EXERCISE MATERIALS »
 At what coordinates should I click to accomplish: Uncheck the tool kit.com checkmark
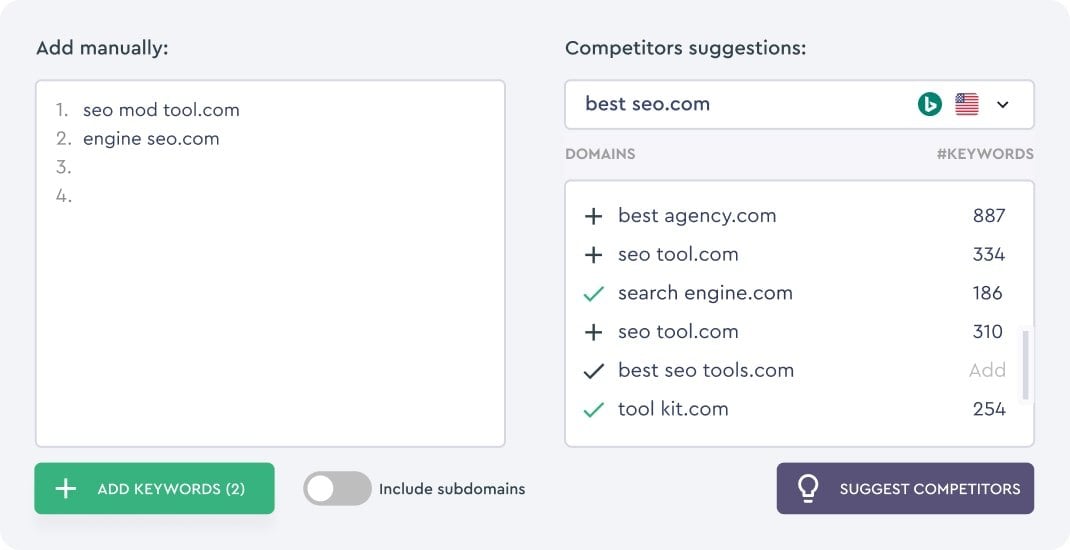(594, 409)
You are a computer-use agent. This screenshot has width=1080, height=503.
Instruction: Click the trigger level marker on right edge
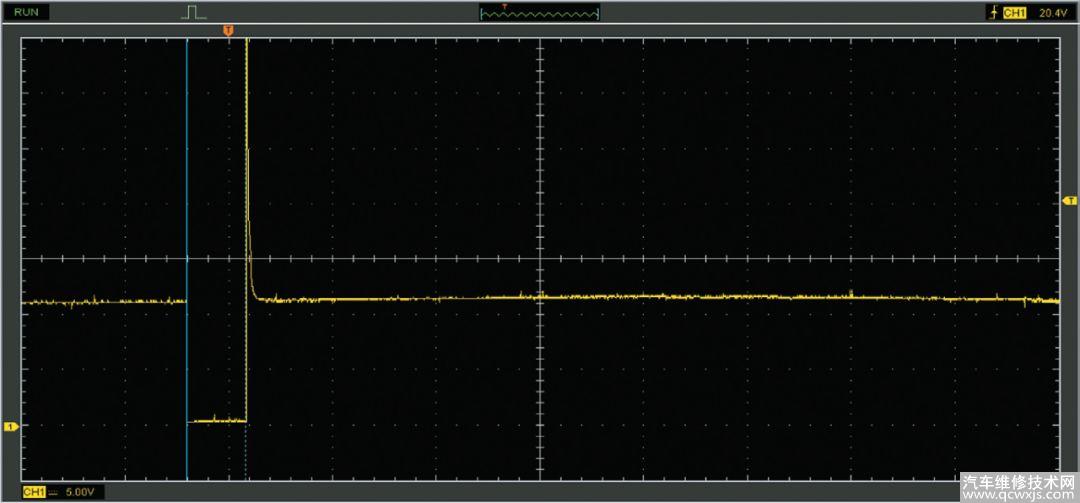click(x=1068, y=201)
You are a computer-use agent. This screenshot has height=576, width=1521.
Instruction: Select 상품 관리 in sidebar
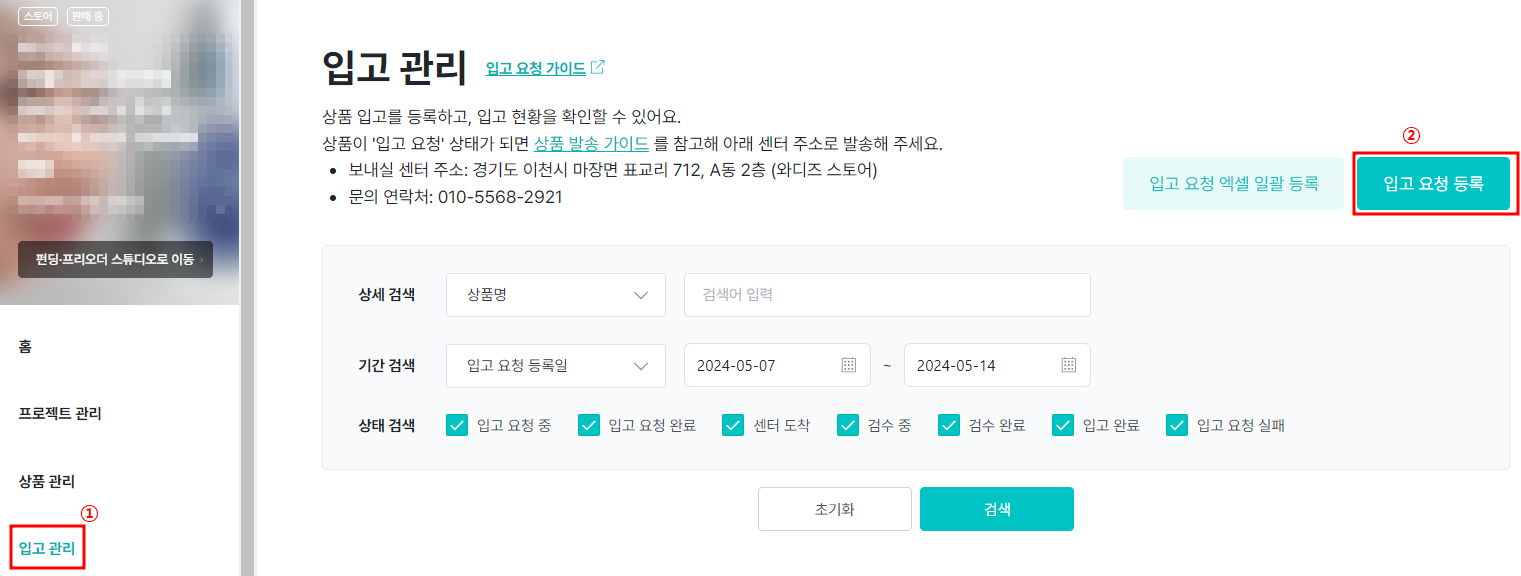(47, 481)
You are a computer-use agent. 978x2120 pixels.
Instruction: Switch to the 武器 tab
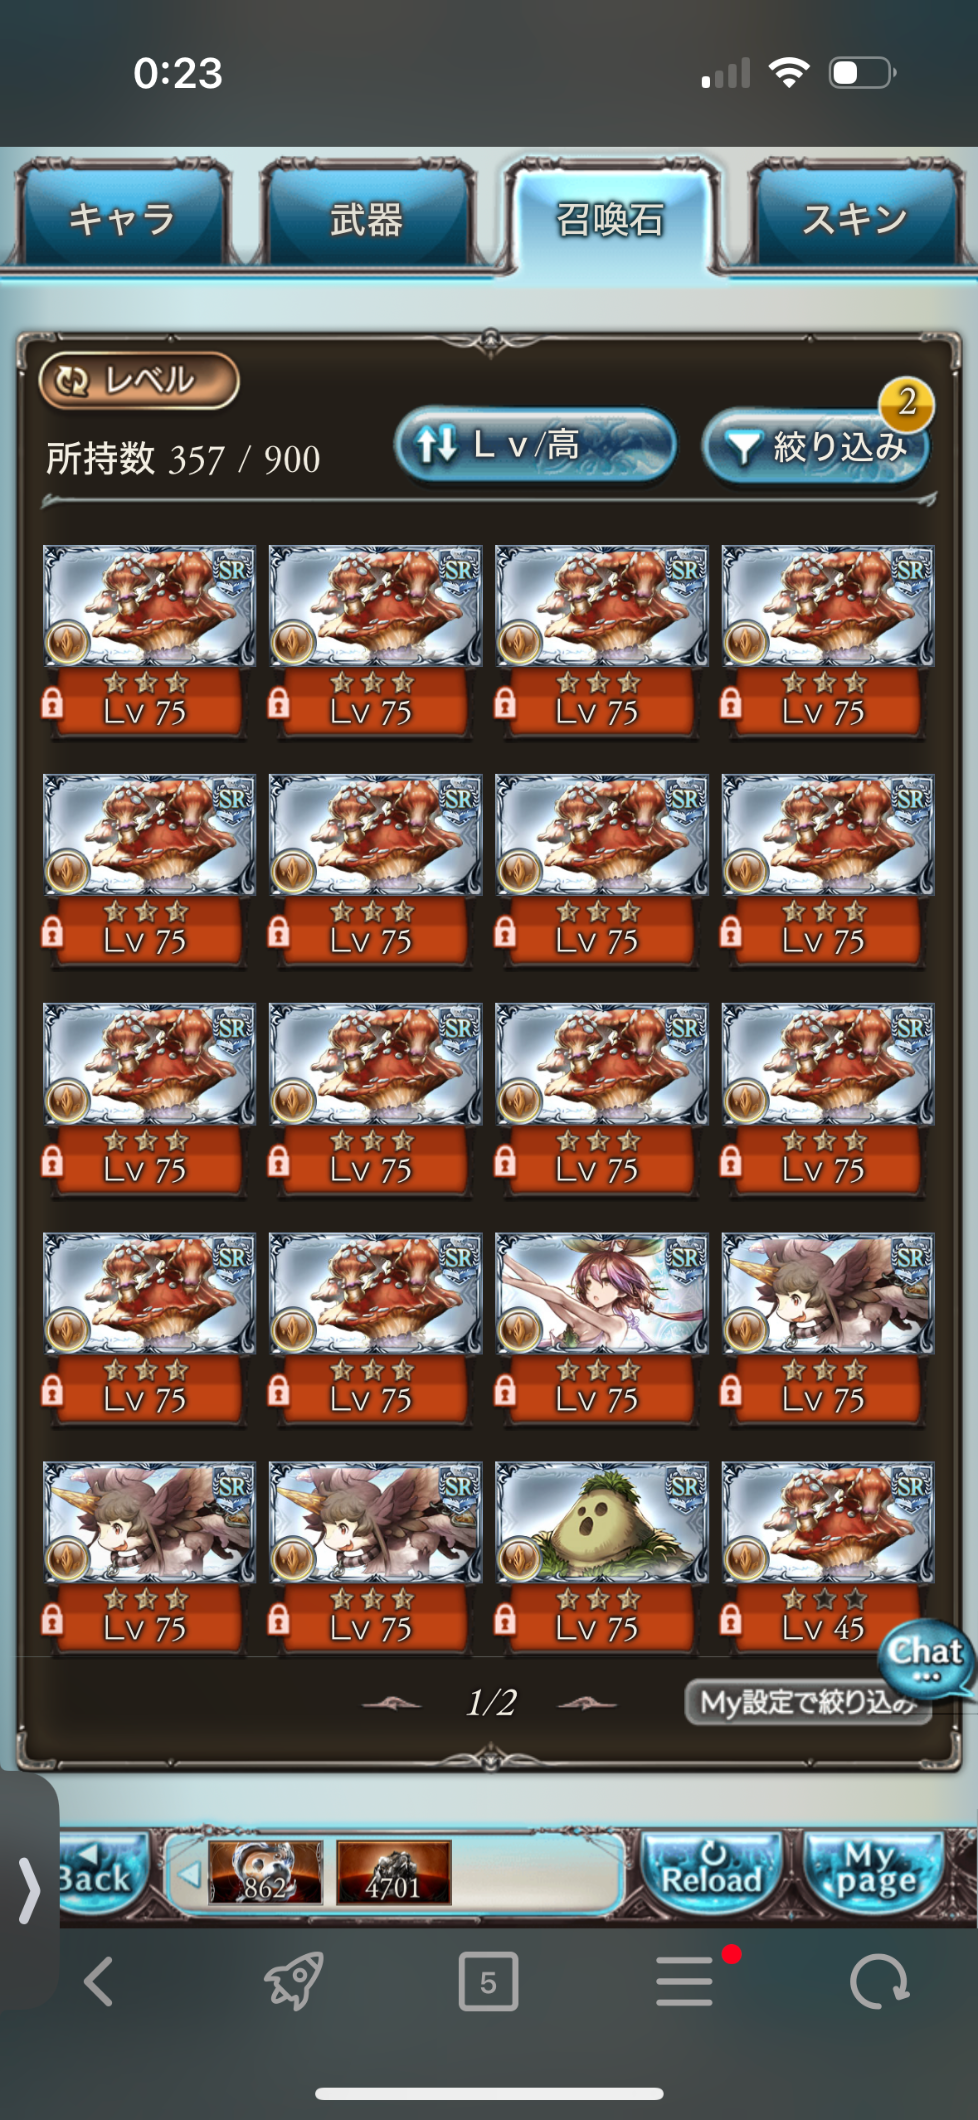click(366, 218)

PROBLEM »
Return, from the data above, each line in which the string "screenshot" appears.

OUTPUT OF THE TASK »
You are a computer-use agent. This screenshot has width=1080, height=503.
You are a computer-use agent. This screenshot has height=576, width=1521.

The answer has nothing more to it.